The film – with a working title of Friend or Foe? – isn’t autobiographical but is influenced and inspired by events and interests in Brian’s life.
He says: ‘It’s a thriller set in the world of commercial property development with locations in Britain, Toronto and Switzerland. It features motor racing and skiing and is very fast moving.
‘I have been going to Zermatt since 1970 and part of the film is about skiing there and although it’s not autobiographical you use your own experiences to shape the story and characters.
‘I had a motor racing accident and there’s quite a lot about that in the screenplay. I had very bad concussion after the worst accident I had in 1987. I was winning the pre-60 Championship at the time and it was the penultimate race. It was at Silverstone and my car spun and hit the wall sideways on. The car disintegrated and my head hit the pit wall. My wife and my mechanic thought I was dead. I would love to have won that championship but I was unable to race again until late 1988 and although I still enjoyed it after that, and raced until January last year, I was never really competitive again.’
The plan this time is to sell the film to international distributors prior to its being made in order to put together the budget needed. Brian and John believe that it will be easier to sell the film to audiences than Interlude in Prague and are looking forward to working together again.
Brian says: ‘John and I spark each other off – it’s a very good working relationship. He’s a very considerate director and said he didn’t want to change anything if it made me unhappy but equally I told him that I didn’t want to limit him and that if he thought he could improve the film to use the skills he had as a director. I think that helped us hit the right note from the beginning.’
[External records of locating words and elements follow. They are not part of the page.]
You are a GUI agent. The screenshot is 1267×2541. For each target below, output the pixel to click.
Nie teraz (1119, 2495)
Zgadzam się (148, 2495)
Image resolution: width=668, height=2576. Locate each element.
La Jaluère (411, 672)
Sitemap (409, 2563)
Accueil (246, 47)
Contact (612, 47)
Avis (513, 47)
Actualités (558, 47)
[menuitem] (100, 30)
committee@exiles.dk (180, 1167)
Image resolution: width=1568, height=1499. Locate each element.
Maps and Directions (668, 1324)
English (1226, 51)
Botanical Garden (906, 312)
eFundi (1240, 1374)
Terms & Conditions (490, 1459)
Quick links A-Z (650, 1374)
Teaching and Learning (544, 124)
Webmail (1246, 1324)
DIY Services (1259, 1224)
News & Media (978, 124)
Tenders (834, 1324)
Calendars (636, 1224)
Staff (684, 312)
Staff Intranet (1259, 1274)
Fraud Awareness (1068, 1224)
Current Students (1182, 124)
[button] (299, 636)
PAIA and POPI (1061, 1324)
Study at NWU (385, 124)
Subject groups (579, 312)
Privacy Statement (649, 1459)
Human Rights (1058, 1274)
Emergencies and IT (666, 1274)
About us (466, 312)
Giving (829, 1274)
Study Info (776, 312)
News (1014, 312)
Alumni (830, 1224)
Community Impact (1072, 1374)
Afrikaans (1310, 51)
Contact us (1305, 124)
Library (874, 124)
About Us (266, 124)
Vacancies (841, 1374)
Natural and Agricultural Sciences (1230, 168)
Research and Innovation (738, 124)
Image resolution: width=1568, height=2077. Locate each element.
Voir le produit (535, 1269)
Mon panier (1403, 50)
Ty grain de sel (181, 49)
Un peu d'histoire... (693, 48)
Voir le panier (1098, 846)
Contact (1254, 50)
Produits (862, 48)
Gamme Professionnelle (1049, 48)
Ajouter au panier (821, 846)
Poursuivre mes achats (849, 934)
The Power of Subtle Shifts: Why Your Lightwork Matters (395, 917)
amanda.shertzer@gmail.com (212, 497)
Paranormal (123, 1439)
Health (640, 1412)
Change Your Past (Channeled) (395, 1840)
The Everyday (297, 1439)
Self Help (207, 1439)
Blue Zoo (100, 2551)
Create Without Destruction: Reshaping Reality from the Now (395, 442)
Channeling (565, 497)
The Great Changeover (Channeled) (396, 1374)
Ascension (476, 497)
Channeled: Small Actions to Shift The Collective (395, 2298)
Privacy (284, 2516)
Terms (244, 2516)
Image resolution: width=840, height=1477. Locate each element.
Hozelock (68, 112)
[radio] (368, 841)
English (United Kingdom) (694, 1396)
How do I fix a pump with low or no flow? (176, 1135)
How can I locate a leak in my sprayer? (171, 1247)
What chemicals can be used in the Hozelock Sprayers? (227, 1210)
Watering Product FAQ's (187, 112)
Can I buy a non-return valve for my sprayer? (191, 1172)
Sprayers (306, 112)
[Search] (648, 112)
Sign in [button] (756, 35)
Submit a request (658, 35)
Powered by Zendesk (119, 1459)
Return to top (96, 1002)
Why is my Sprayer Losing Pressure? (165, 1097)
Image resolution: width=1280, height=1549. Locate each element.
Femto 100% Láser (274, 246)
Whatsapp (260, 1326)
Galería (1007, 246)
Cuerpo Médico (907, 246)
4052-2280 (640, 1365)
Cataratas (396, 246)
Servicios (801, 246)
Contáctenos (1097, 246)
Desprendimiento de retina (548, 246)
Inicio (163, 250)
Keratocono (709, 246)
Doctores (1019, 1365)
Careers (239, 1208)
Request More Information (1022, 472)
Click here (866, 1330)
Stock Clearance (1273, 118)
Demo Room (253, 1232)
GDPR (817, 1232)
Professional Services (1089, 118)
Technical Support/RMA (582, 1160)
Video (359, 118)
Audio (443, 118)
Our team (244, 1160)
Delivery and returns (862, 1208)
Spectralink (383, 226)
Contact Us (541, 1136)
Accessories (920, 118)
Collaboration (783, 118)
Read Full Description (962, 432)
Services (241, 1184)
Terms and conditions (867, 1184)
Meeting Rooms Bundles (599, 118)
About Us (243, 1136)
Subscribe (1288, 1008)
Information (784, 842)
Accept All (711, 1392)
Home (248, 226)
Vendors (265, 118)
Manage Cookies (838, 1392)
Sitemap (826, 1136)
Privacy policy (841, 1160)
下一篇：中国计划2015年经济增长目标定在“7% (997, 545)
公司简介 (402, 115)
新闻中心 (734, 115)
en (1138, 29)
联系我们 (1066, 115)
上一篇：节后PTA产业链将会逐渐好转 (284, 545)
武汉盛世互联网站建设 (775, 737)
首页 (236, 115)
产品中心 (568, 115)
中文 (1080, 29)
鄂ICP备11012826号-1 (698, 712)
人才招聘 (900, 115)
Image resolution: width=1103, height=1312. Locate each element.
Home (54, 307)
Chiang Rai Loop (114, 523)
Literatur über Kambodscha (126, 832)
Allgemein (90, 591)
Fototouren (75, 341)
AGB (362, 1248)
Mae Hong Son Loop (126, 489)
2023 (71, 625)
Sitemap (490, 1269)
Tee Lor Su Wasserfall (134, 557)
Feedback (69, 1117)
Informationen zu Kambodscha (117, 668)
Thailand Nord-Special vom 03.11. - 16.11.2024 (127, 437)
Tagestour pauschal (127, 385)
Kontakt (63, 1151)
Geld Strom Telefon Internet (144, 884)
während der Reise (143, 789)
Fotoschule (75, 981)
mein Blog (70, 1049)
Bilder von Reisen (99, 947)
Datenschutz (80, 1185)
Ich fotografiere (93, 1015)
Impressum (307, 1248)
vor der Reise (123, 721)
For Brian it’s a late career change that he’s taken to with a passion, ‘I enjoy doing very different things. I thoroughly enjoyed commercial property development, not only here but in America and Canada, and the motor racing and skiing as well. I wasn’t getting far with the writing at that stage nor with films but here we are now.
‘I seem to have started everything rather late in life – skiing when I was 28, golf in my 40s, motor racing when I was 45 and especially screenwriting. I wasn’t really planning a third film but since the first one came out people have started coming to me with ideas and asking if I can help so even though I’m knocking on a bit, while I’m healthy I wouldn’t rule more out – especially if the second goes more smoothly.’
INTERLUDE IN PRAGUE
Set in 1787, Interlude in Prague is a well-researched story based on true-life events which resulted in the creation of the Mozart opera Don Giovanni. Like the Oscar-winning Amadeus, it mixes fact and faction to create a film about the great composer. It has been likened to Shakespeare in Love and Dangerous Liaisons.
It’s based on Brian Ashby’s screenplay. He says: ‘I absolutely love Mozart’s music and he’s a very intriguing character, so I decided to write a factional story which is a bit of a thriller but also tells you a lot about the time and place.’
Mozart is brought to Prague by Baron Saloka a vain aristocrat and begins work on a new opera for the Nostitz Theatre. However, Mozart’s presence in Prague sparks a series of dramatic events when a young soprano who is betrothed to Saloka falls in love with Mozart. It’s these tangled emotions that inspire one of Mozart’s most famous works.
Interlude in Prague stars Aneurin Barnard, James Purefoy, Samantha Barks, Morfydd Clark and Adrian Edmondson.
It’s out to buy on DVD and available from Amazon. It can also be streamed or downloaded on Amazon Prime or watched on Sky Movies.